Tras abandonar el despacho, me reencontré con el estudiante y le pedí que me contara sus otras respuestas a la pregunta.
-Bueno, hay muchas maneras. Por ejemplo, coges el barómetro en un día soleado y mides la altura del barómetro y la longitud de su sombra. Si medimos a continuación la longitud de la sombra del edificio y aplicamos una simple proporción, obtendremos también la altura del edificio.
-Perfecto, ¿y de otra manera?
-Sí. Este es un procedimiento muy básico para medir un edificio, pero también sirve. En este método, coges el barómetro y te sitúas en las escaleras del edificio en la planta baja. Según subes las escaleras, vas marcando la altura del barómetro y cuentas el numero de marcas hasta la azotea. Multiplicas al final la altura del barómetro por el número de marcas que has hecho y ya tienes la altura.
-Ese es un método muy directo.
-Por supuesto. Si lo que quiere es un procedimiento mas sofisticado, puede atar el barómetro a una cuerda y moverlo como si fuera un péndulo. Si consideramos que cuando el barómetro está a la altura de la azotea, la gravedad es cero y si tenemos en cuenta la medida de la aceleración de la gravedad al descender el barómetro en trayectoria circular al pasar por la perpendicular del edificio, de la diferencia de estos valores, y aplicando una sencilla fórmula trigonométrica, podríamos calcular, sin duda, la altura del edificio. En este mismo estilo de sistema, atas el barómetro a una cuerda y lo descuelgas desde la azotea a la calle. Usándolo como un péndulo puedes calcular la altura midiendo su periodo de oscilación.

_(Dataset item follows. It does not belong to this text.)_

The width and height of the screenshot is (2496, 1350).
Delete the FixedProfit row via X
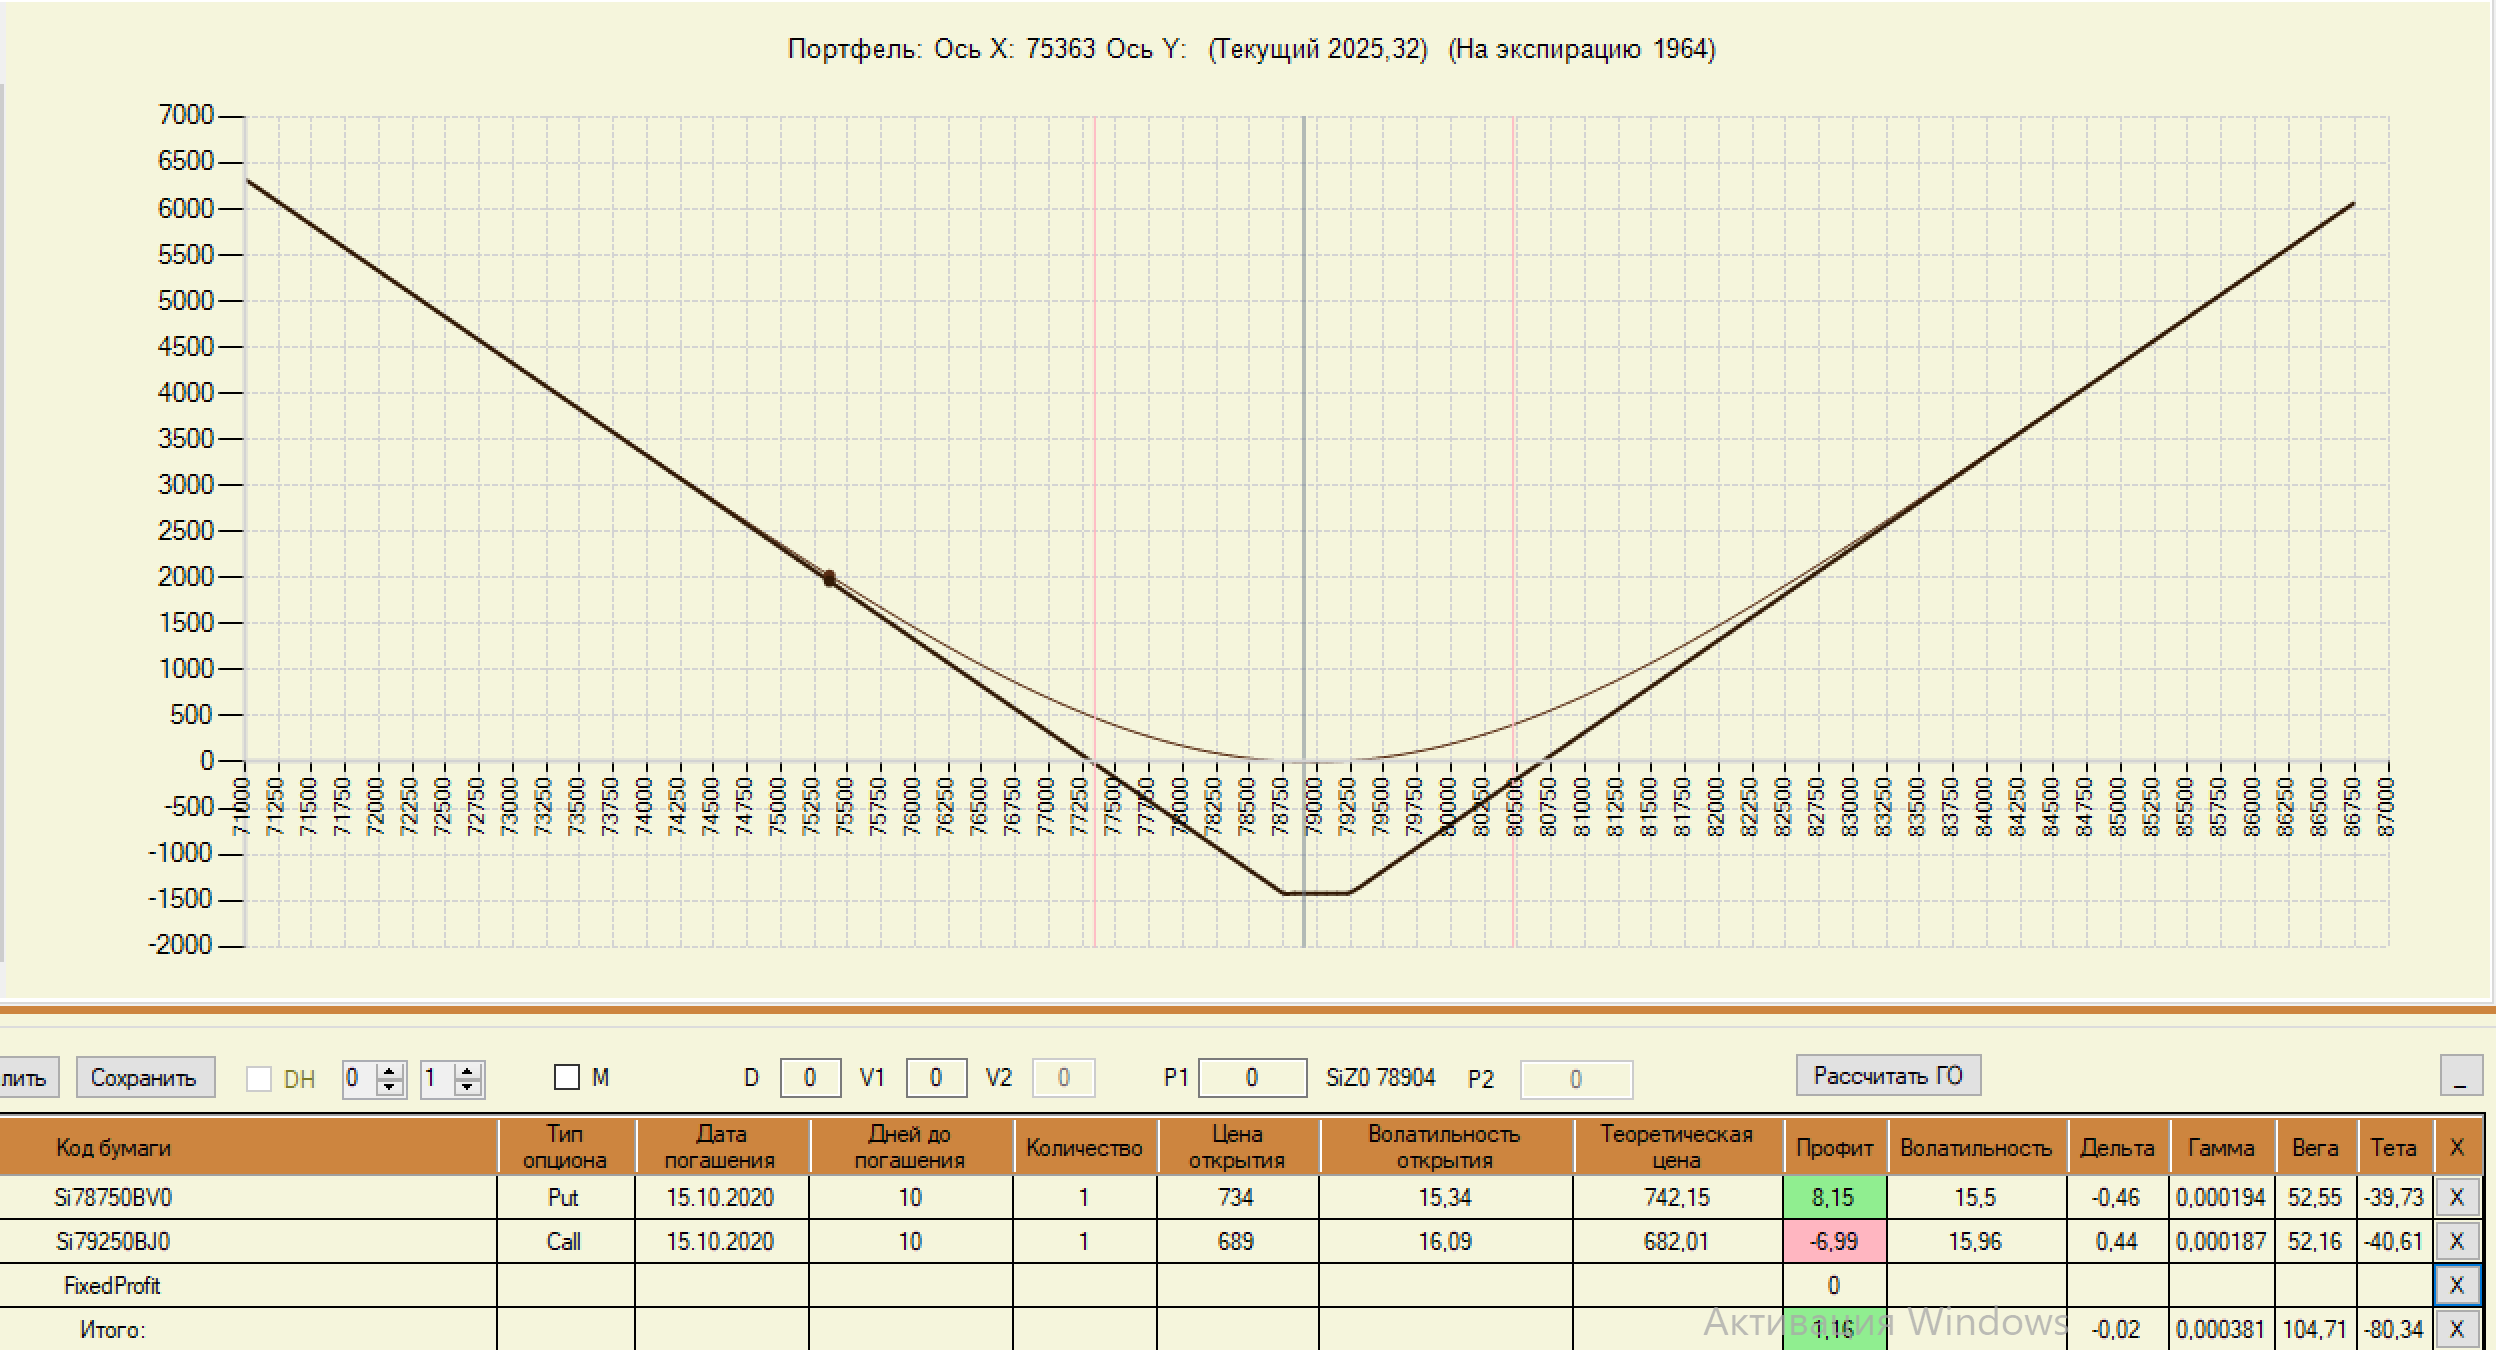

En fin, concluyó, existen otras muchas maneras. Probablemente, la mejor sea coger el barómetro y golpear con él la puerta de la casa del conserje, y cuando abra, decirle: ‘Señor conserje, aquí tengo un bonito barómetro. Si usted me dice la altura de este edificio, se lo regalo’.

En este momento de la conversación, le pregunté si no conocía la respuesta convencional al problema. Dijo que la conocía, pero que durante sus estudios, sus profesores habían intentado enseñarle a pensar”.

La respuesta convencional al problema era que la diferencia de presión marcada por un barómetro en dos puntos diferentes nos proporciona la diferencia de altura entre estos puntos.

Aquel estudiante, a quien sus profesores habían enseñado a pensar, se llamaba Niels Bohr, físico danés, quien se basaría en las teorías de Rutherford, para publicar su modelo atómico en 1913, obteniendo el premio Nobel de Física en 1922.